Provided data START

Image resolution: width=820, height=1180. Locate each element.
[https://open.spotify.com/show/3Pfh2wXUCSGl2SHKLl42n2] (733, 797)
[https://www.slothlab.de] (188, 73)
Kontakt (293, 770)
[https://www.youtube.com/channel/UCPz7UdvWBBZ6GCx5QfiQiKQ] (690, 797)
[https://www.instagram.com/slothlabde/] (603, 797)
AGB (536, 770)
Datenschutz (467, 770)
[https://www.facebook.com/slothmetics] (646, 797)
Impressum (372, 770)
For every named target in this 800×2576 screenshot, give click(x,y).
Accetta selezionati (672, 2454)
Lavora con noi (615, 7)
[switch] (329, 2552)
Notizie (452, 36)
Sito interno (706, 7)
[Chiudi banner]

Provided data END

## Activity:
Copy each line of the data exactly, leaving nothing out.

## Answer section:
Image resolution: width=820, height=1180. Locate each element.
[https://open.spotify.com/show/3Pfh2wXUCSGl2SHKLl42n2] (733, 797)
[https://www.slothlab.de] (188, 73)
Kontakt (293, 770)
[https://www.youtube.com/channel/UCPz7UdvWBBZ6GCx5QfiQiKQ] (690, 797)
[https://www.instagram.com/slothlabde/] (603, 797)
AGB (536, 770)
Datenschutz (467, 770)
[https://www.facebook.com/slothmetics] (646, 797)
Impressum (372, 770)
For every named target in this 800×2576 screenshot, give click(x,y).
Accetta selezionati (672, 2454)
Lavora con noi (615, 7)
[switch] (329, 2552)
Notizie (452, 36)
Sito interno (706, 7)
[Chiudi banner]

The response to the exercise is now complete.